WILLIAM DEAN HOWELLS, our honored Dean of American literature, has said that "war stopped literature, that war did not produce great poetry," but on the other hand, our Dean of American Poetesses, Edna D. Proctor, calls to mind the fact that, "war was the theme of the Iliad and war was the theme of the Odyssey"—two of the greatest Epics ever written. From the time of the Ancients to the present, war has so greatly stirred the hearts of men, that it must inevitably produce literature.

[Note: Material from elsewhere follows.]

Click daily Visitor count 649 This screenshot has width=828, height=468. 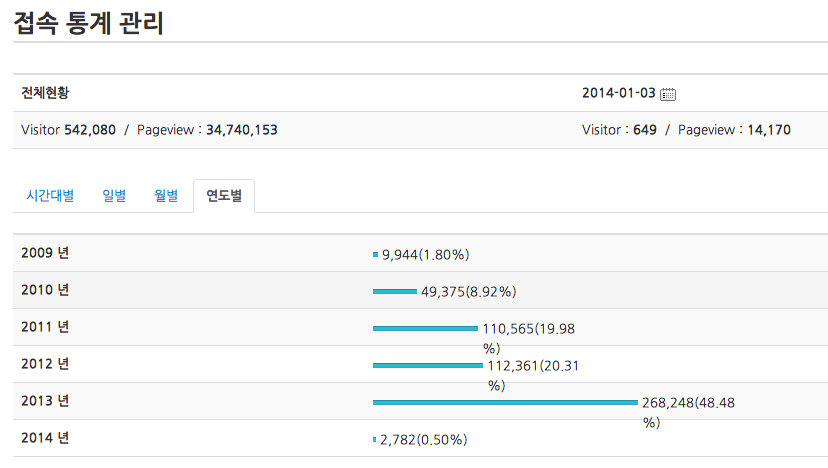(x=645, y=130)
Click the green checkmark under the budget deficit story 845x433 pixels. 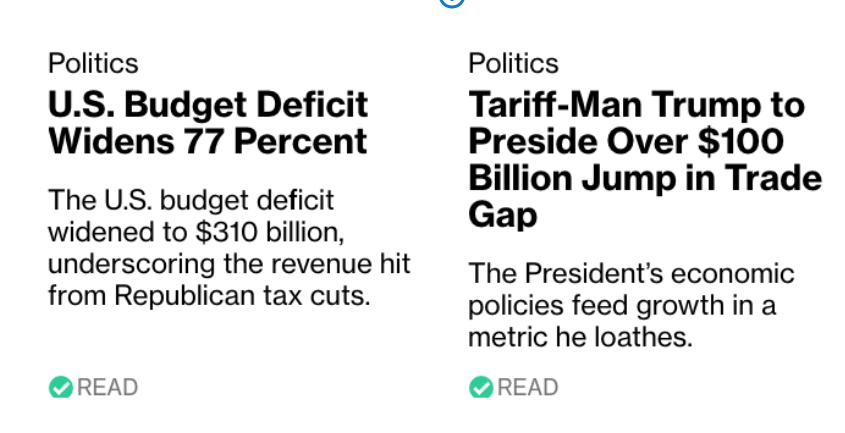click(x=61, y=387)
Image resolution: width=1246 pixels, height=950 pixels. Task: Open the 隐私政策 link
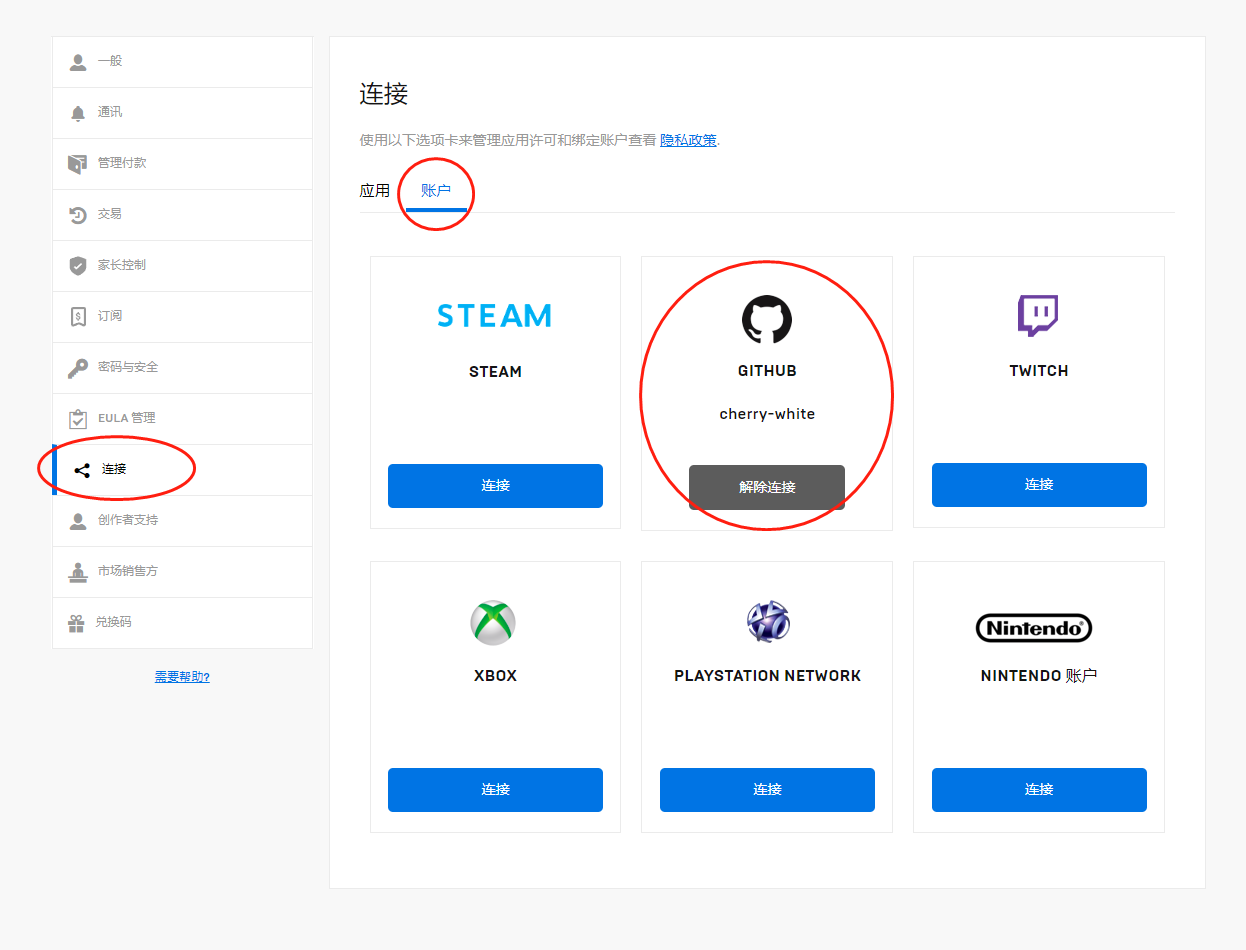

If this needed further or more abundant proof, we have evidence of it, in the fact that amidst the bloodiest and most terrible of all wars, known in the so-called age of civilization, three poets have arisen, simultaneously, as it were, from three different quarters of the globe, each of whom has had an opportunity to prove himself a great poet, or with the potentialities of greatness; which in the case of two, can never reach full fruition, on ac- count of their heroic deaths: Rupert Brooke, the young Englishman, who sailed with the British Mediterranean Expeditionary Force, February 28, 1915, in defense of his country, and died in the Aegean, April 23, 1915, at the age of twenty-eight; Alan Seeger, a young American, born in New York City, who, when the war was not yet three weeks old, enlisted in the Foreign Legion of France—

"Not unmindful of the antique debt
Came back the generous path of Lafayette,"

and set an example of brave self-sacrifice to the young men of America, which culminated in his heroic death in action, on July 4, 1916, at the age of twenty-eight, at Belloy-en-Santerre.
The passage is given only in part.